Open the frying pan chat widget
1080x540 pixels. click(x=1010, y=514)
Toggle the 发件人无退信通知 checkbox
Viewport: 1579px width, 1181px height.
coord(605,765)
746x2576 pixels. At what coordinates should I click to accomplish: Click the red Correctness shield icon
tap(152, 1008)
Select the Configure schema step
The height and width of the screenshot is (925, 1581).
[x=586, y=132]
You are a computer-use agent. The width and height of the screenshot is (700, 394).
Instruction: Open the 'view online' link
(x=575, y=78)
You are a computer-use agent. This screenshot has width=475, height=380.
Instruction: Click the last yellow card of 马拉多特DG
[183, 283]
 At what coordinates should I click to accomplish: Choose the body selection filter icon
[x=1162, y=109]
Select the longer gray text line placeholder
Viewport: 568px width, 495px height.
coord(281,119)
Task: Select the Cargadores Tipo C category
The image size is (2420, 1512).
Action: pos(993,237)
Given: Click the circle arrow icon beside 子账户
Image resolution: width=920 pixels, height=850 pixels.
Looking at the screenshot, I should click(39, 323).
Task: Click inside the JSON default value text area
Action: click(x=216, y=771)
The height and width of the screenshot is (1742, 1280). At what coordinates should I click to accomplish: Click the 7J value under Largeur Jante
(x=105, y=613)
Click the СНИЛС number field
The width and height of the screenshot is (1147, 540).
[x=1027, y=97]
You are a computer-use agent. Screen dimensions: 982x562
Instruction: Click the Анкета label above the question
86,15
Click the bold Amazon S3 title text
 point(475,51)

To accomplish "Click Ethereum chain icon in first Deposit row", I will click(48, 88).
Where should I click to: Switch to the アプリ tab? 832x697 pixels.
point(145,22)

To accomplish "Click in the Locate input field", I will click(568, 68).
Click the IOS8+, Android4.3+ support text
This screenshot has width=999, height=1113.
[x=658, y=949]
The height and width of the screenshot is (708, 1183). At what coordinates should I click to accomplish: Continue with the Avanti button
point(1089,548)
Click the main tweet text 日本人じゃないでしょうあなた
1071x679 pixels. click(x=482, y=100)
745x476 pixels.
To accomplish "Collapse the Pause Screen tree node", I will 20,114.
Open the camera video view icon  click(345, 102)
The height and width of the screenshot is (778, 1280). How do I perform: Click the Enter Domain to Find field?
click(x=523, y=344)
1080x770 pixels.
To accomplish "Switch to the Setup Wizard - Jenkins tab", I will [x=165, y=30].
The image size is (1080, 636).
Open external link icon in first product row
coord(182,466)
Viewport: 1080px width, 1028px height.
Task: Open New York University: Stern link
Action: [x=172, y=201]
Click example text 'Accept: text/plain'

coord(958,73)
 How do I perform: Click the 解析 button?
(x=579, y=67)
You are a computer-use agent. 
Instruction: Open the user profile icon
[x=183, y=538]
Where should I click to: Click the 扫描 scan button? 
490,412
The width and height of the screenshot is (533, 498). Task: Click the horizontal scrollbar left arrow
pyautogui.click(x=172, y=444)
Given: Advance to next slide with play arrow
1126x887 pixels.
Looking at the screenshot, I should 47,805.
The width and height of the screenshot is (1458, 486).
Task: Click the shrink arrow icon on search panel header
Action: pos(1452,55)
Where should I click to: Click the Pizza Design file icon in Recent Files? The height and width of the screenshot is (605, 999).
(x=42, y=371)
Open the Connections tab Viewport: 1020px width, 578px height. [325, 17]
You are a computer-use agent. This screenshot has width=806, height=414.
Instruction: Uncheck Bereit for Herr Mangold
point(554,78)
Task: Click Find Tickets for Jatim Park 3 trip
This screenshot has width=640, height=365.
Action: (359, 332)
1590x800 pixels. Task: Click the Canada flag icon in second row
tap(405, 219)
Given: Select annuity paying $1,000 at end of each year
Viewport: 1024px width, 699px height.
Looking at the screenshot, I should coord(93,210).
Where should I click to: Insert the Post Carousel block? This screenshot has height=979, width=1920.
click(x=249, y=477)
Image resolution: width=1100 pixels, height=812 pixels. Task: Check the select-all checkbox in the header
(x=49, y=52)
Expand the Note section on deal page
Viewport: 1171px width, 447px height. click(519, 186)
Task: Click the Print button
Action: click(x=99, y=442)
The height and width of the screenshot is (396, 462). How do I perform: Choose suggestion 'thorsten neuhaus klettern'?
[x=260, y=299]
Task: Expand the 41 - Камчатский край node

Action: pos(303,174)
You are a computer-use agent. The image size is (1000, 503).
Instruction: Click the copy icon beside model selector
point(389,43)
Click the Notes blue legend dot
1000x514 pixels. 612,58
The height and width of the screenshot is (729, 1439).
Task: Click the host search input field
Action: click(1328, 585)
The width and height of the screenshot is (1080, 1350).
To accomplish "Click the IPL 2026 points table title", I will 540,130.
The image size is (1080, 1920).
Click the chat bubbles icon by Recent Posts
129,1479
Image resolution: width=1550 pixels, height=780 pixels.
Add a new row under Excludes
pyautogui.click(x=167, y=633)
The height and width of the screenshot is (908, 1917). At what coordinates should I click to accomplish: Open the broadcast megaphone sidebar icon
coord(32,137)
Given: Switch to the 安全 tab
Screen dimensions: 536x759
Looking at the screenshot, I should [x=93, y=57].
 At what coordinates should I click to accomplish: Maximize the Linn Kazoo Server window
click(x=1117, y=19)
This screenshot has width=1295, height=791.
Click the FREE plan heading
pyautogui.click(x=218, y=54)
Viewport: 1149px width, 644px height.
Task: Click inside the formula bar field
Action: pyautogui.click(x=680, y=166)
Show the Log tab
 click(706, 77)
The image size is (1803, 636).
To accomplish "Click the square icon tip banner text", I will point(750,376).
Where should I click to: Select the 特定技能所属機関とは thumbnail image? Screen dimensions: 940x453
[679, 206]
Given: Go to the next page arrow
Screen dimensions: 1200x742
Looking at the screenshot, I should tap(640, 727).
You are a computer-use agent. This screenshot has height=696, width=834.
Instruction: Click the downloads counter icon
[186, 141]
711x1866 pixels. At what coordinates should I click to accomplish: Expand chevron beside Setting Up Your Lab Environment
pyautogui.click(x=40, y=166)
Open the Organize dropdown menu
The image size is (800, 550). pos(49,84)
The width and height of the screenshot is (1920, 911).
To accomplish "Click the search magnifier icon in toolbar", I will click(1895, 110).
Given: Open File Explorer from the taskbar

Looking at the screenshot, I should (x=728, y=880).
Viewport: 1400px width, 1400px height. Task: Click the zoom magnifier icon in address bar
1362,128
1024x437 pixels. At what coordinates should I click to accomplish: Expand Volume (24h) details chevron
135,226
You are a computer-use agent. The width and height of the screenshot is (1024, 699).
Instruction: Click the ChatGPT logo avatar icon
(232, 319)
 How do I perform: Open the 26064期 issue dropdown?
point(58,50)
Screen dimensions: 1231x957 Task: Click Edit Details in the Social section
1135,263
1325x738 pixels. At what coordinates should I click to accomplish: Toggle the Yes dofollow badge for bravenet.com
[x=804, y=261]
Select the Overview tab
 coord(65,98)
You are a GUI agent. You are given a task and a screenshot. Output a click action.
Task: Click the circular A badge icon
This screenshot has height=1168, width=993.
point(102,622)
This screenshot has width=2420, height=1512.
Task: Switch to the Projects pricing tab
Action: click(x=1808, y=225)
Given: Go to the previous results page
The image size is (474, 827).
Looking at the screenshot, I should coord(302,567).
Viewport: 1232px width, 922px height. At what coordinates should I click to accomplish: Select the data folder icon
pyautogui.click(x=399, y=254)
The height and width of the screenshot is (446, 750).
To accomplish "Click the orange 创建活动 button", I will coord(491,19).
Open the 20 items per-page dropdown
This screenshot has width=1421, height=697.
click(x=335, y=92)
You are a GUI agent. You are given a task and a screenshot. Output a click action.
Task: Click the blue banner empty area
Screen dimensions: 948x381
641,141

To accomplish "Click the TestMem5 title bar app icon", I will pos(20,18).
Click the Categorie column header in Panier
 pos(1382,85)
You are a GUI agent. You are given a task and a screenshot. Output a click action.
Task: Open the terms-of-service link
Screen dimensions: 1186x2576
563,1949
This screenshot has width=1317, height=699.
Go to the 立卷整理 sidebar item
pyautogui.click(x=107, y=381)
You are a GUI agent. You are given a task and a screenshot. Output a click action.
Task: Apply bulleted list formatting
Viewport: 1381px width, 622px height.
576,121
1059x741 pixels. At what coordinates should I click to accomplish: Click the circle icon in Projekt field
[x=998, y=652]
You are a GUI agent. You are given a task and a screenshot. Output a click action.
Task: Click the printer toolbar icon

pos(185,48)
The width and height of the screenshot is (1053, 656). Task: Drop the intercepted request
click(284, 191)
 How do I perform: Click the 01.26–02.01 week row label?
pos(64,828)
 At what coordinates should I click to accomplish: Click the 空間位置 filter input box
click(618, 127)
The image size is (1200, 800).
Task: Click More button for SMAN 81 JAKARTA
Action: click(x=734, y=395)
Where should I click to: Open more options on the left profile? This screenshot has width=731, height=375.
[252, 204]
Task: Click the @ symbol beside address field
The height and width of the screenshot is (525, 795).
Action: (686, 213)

| Work instruction |
For the string "next", go through the entries above and copy each line where it occurs.

| Task answer |
Given: Advance to next slide with play arrow
Given: Go to the next page arrow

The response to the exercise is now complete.